One of the challenges I often navigate is the negotiation of long-term payment settlements for clients outside of Brazil. Although coming to an agreement with the two parties involved is one aspect, maintaining a viable arrangement amidst unpredictable economic fluctuations is another that requires careful and creative planning.

When I am arranging payment on behalf of my foreign clients, I must be aware of the exchange rate between the Brazilian real and the currency of my clients’ countries. All currencies gain and lose strength regularly, but the recent history of the Brazilian economy has made these fluctuations more pronounced and harder to predict. For example, from 2013 to 2017, the real has decreased against one U.S. dollar from 2.042 to 3.164, a 43% adjustment, and has shifted further just from January to the present.

When payment is being arranged over this time period, the variance must be planned for in the agreement between the parties.

While payment over more than a year is not always the ideal solution, it can certainly be the preferable option in Brazil. When faced with the choice of litigation or a long-term settlement, many choose the latter because processing a claim through our courts can take as long as five years, at significant upfront cost, and with no guarantee of payment. When this is the case, accepting payments over multiple years seems to be the best resolution. 

But agreeing to a regular payment amount and time frame is not sufficient when you expect to see a change in the exchange rate over the course of the payoff period.
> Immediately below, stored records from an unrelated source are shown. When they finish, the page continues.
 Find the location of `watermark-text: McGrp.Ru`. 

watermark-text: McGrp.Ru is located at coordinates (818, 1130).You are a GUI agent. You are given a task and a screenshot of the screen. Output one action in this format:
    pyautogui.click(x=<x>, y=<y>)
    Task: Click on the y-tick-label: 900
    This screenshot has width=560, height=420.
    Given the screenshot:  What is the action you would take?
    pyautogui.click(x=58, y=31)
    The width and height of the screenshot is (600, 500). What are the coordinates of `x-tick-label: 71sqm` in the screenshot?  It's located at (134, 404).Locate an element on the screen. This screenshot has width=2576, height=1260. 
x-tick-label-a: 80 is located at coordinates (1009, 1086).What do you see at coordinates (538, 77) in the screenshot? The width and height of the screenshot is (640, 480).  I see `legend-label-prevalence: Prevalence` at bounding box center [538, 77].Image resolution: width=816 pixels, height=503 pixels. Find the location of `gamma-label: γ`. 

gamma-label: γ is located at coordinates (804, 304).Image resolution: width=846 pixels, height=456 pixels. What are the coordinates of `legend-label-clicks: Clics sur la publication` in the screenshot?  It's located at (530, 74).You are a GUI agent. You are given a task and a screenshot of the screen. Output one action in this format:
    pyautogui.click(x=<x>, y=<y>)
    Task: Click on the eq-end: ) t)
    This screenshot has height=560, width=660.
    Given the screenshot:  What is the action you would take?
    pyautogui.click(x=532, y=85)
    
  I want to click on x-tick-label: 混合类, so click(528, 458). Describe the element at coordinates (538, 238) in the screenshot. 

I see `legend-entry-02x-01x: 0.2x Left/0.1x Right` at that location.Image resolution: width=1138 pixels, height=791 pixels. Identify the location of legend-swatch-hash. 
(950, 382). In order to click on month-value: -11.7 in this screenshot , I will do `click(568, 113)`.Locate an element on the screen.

For example, if the real falls in comparison to the U.S. dollar, the debtor must use more reals to maintain the installments, and depending upon the continuing devaluation, this may force the debtor to stop the installments.

In anticipation of these fluctuations, I often need to build in flexibility to satisfy both parties. For instance, if the real weakens against the dollar by over 20% over a period of six months, the debtor will be allowed to pay an agreed-upon, predetermined smaller amount in the foreign currency with an extended time frame. Conversely, if the real gains over six months by over 20%, the payment amounts will increase along with a shorter time frame. 

I have found this approach to be an equitable and pre-emptive way to prepare my client and the debtor for the unavoidable fluctuations that may occur. It also means:  

  • Avoiding renegotiation with the debtor each time the rate significantly changes.
  • Not needing to seek repeated approvals from the client.
  • Saving time to draw up and obtain confirmation on new agreements.
  • Minimizing the risk that the debtor may default on a long-term payment plan.

In addition to minimizing the impact of exchange rate fluctuations, the agreements are created such that:

  • Payments are pegged to strong currencies, such as the U.S. dollar, euro, or British pound.
  • Interest may also be charged, especially when installments and payment terms become smaller and longer, respectively.
  • As a Confession of Indebtedness, signed by both parties, they are an enforceable document upon default.
  • Wire transfer fees are borne by the debtor.